Not an intent to hijack, just to re-emphasize that at least some churches are already prepared to recognize their gay members as fully a part of the life of the church and not banned from its ministry either as recipients or as ministers.
There are a large number of active United Methodists who strongly support gay rights; our own Jodi is among them.
I’m another. I was deeply disappointed in the Methodist Church when the first statement came out, and I’m hopeful that this modification will be approved in September. I feel it reflects the state of affairs within the church at the moment.
An ex-girlfriend, her mom (a district superintendent for the Methodist Church–in Bartlesville, Oklahoma), her dad (a Methodist minister), her step-father (see note on her dad), her uncle (see note on her step-father) and her aunt (see note on her uncle) are all in support of Methodist acceptance of homosexuality. (True, the ex ain’t part of the preaching royalty like the others, but she’s as stubborn as all get-out, so that should count for something. And she’s nuts–which means she oughta be able to keep her opponents off guard most of the time.)
Of course, now that I think on it, I believe her dad might be leaving the Methodist fold and heading toward the Disciples of Christ; apparently, he doesn’t like the hierarchy of the Methodist church telling him at which church he’s going to be preaching. But if that’s so, then he’s a staunch ally in the new branch, too.
At any rate, her mom mentioned that there was a lot of support building, and that at each national conference, more and more people supported full acceptance.

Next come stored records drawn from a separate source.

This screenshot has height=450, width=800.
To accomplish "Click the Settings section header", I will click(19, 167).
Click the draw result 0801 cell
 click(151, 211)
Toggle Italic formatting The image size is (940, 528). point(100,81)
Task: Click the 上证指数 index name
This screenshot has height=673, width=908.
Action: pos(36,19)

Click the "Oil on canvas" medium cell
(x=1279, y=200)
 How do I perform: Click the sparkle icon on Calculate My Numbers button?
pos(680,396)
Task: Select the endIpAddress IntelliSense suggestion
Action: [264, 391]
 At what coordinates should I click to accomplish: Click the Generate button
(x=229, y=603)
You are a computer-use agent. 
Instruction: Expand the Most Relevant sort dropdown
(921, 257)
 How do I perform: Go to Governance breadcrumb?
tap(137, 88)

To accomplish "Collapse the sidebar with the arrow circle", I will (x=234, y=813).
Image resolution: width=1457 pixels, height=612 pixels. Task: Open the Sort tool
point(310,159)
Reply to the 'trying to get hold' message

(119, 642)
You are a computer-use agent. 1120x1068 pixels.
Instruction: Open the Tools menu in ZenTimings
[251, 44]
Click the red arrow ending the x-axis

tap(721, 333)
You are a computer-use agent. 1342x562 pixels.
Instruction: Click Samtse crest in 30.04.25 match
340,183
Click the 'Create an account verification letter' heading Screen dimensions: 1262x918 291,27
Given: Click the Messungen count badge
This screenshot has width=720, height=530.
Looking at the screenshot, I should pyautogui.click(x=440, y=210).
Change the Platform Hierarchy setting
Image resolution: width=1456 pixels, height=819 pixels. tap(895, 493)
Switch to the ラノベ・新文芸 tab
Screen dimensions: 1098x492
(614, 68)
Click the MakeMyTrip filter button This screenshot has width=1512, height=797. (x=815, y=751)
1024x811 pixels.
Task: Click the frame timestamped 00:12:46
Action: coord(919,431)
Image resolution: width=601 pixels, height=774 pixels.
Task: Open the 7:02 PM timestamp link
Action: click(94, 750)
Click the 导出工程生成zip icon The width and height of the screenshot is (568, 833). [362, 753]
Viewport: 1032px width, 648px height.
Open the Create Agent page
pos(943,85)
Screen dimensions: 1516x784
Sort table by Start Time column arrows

I think the Methodists are heading in what I consider to be the right direction. (On matters concerning homosexuality, that is. Now if only I could get them to do something about that pesky belief in a god… ;))
I live in a small rural mostly Methodist Community growing up. when I was in my teens our long time pastor came out of the closet in church and said that he was leaving his wife for a man. The Church negated everything that minister did and and everybody he married or babtised had to get is redone. It was a sick but kinda funny experience because all these people that have been happily married under the grace of god were suddenly living in sin all becuase of one man sexual preference. I am glad some people in the religious community are getting a clue.
I doubt that they’re ready to go that far, Otto; but eventually, maybe so. They did refuse to press charges against Rev. Karen Dammann. Last August I thought it meant schism. Now it’s starting to look more and more like the tide is turning in favor of tolerance, if not actual acceptance.
Good for the Methodists. It’s a step in the right direction. I have err…umm… <cough>known<cough> a few UMC ministers in my time. Even heard that most of em were good at their jobs too.
Etgaw, I hope you won’t consider this offensive, but I really have to have a cite for the truth of that assertion – the sentence I’ve italicized in the quote from you above. It’s been the tradition of the church for nearly 1800 years that the unworthiness of the ministers does not impede the effect of their ministry, and one of the Articles of Religion of the U.M.C. spells this out explicitly. I’m wondering if you misunderstood comments made by adults who quite frankly didn’t know what they were talking about, or if the D.S. or Bishop took it on themselves to demand this of people contrary to the Book of Discipline.
And I’ll be glad to give my real-life story on why I think “itinerancy” – the practice of moving pastors around at the Bishop’s whim – is a totally absurd way to run a church.